136. Это значило: «фактически было провозглашено создание нового литературного направления – акмеизма»137; название его, как известно, устно было декларировано в декабре 1912 года, а печатно – в январе 1913-го. Неизвестно, читали ли выступавшие Гумилев и Городецкий еще не вышедшую статью Пяста «Нечто о каноне», но они могли бы подписаться под тем, что в ней говорилось о Боге и его творении как «единственном исполнении канона»: после этого поэзии не нужны были иные миры и достаточной становилась земная красота. В терминологии Метнера это, вероятно, выглядело преступным экстремизмом аполлинизма.

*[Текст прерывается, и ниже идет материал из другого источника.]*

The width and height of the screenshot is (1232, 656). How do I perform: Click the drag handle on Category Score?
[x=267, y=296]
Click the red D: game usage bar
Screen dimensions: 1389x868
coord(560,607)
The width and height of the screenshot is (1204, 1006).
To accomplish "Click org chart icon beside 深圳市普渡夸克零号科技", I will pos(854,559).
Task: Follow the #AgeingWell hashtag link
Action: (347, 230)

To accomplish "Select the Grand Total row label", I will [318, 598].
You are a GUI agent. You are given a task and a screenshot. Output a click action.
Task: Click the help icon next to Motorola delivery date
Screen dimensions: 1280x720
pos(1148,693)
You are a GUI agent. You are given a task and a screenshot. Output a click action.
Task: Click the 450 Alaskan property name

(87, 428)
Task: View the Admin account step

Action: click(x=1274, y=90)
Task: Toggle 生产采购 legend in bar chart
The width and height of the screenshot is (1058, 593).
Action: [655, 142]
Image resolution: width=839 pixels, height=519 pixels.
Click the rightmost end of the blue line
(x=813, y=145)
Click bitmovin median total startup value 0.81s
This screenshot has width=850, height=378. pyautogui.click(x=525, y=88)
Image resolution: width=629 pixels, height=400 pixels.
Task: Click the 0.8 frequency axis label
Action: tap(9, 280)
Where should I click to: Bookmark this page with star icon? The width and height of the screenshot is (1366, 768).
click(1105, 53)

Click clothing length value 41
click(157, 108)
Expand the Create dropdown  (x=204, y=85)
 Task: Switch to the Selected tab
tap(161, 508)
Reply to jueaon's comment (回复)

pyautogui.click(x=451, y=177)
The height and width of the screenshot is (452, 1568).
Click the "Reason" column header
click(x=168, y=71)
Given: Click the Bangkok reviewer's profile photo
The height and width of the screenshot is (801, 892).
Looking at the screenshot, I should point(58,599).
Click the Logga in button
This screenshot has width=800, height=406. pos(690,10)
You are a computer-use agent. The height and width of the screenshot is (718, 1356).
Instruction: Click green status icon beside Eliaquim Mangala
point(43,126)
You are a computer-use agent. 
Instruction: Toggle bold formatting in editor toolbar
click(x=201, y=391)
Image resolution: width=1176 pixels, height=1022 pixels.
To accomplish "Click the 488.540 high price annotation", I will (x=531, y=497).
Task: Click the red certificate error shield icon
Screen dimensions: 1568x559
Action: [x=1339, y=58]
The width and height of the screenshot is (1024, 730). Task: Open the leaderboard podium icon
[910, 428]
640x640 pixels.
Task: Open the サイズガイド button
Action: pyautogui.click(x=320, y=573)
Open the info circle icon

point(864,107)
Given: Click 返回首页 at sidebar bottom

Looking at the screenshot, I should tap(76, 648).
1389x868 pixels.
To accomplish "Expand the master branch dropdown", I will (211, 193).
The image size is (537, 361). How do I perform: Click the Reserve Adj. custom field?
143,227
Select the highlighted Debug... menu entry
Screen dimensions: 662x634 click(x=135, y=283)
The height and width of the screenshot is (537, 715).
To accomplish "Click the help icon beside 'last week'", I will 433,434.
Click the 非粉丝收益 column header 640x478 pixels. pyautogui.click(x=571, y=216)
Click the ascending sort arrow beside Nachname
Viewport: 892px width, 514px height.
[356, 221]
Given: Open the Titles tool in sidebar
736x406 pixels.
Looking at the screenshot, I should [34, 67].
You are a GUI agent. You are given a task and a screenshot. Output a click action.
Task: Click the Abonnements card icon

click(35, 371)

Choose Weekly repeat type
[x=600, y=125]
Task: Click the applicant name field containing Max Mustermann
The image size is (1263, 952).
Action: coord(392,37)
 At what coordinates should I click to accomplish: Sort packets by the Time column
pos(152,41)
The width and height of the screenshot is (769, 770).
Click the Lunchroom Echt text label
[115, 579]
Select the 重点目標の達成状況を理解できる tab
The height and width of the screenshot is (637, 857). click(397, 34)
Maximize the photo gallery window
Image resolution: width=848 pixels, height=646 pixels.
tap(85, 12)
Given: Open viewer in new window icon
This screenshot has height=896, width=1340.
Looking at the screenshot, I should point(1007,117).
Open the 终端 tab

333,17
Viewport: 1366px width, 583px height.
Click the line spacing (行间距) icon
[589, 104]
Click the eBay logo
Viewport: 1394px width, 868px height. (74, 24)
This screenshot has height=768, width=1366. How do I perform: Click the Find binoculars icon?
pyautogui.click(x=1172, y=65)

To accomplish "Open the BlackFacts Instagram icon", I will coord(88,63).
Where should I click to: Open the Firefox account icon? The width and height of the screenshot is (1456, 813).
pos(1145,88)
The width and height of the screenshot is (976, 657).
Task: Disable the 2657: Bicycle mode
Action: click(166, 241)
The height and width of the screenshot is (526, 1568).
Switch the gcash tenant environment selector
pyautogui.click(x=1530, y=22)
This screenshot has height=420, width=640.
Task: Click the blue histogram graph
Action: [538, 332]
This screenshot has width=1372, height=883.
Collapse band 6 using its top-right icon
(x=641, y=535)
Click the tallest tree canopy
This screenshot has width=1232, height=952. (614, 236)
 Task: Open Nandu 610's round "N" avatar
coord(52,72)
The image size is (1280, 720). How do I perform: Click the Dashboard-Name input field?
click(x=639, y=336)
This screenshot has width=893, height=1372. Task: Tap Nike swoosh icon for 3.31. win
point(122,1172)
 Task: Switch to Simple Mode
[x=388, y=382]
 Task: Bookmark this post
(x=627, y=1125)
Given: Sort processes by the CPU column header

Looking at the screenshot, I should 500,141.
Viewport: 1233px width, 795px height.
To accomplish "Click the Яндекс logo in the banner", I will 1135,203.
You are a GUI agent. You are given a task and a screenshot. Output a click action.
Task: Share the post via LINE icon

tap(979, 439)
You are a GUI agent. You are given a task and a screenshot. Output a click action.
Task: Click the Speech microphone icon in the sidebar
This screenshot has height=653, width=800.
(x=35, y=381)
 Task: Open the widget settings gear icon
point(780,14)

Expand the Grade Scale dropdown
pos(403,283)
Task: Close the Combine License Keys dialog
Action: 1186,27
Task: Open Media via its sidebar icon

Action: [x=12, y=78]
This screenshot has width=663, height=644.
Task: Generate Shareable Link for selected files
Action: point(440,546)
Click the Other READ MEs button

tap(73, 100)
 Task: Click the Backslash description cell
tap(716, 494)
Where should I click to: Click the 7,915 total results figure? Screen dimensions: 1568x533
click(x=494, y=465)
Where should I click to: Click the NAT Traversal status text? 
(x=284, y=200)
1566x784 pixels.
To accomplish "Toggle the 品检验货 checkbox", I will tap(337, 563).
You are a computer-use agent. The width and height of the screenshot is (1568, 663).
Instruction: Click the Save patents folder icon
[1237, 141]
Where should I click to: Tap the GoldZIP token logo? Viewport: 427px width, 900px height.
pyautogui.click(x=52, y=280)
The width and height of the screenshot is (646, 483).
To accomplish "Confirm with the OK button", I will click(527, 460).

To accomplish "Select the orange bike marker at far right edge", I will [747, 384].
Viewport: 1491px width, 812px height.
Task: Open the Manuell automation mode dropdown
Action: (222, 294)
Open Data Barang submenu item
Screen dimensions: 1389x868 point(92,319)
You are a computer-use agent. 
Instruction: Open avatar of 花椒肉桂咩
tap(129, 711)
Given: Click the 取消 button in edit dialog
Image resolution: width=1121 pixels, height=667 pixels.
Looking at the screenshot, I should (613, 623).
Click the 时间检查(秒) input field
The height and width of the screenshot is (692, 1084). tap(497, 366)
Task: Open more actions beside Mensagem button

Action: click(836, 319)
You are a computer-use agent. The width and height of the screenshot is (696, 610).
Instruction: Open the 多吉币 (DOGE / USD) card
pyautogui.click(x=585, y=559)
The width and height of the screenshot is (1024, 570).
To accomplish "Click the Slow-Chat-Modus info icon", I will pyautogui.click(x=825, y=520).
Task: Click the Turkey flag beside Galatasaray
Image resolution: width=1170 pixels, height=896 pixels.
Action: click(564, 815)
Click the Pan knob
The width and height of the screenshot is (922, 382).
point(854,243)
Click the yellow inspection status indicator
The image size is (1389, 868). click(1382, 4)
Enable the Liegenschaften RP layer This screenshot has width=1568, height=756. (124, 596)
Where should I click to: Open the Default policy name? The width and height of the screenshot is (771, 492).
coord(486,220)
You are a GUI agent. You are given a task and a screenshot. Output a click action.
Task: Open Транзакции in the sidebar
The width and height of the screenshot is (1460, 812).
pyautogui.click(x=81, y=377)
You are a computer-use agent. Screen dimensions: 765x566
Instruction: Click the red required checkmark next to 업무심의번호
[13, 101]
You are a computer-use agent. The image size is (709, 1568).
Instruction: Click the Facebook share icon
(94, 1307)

Так стремительно разошлись литературные искания, пересекшиеся было на первых порах «Трудов и дней». Статья Н. В. Недоброво о ритме и метре осталась на скрещении этих путей, и никому не хотелось на нее оборачиваться. Мы попытались показать, что этого забвения она не заслуживала: мысли ее были плодотворны для классического стиховедения 1920‐х годов и не утратили значения и теперь, через восемьдесят лет после ее появления.
«ПОЭТ – ЭТО КОНКИСТАДОР, А СТИХОВЕД – КОЛОНИСТ»138
– Михаил Леонович, насколько премии, ставшие сейчас пособием на выживание, соответствуют действительным ценностям? Объективны ли они? Нужны ли?
– Нужны. В наше время они вправду немного помогают выживать. Кому они нужнее – молодым или ветеранам (инвалидам, как говорили при Пушкине), – я не знаю: вероятно, в каждом случае по-своему. Главное же их дело – не отражать, а создавать иерархию так называемых ценностей. Объективных ценностей нет, это дело договоренности, к тому же периодически пересматриваемой. Присуждение премии значит: на ближайшее время лучшей считается манера такого-то писателя и приближающиеся к ней («Зина, ты слышишь: вот кто, оказывается, сейчас самый главный Шекспир!» – говорил Мейерхольд). Конечно, не объективно, а только с точки зрения такого-то жюри. Чем больше будет разных жюри и разных премий, тем полнее подлинная картина. Одинаково важны и Букеровская премия, и Премия имени Андрея Белого, которую присуждали авангардисты, кажется, в виде рубля и бутылки водки.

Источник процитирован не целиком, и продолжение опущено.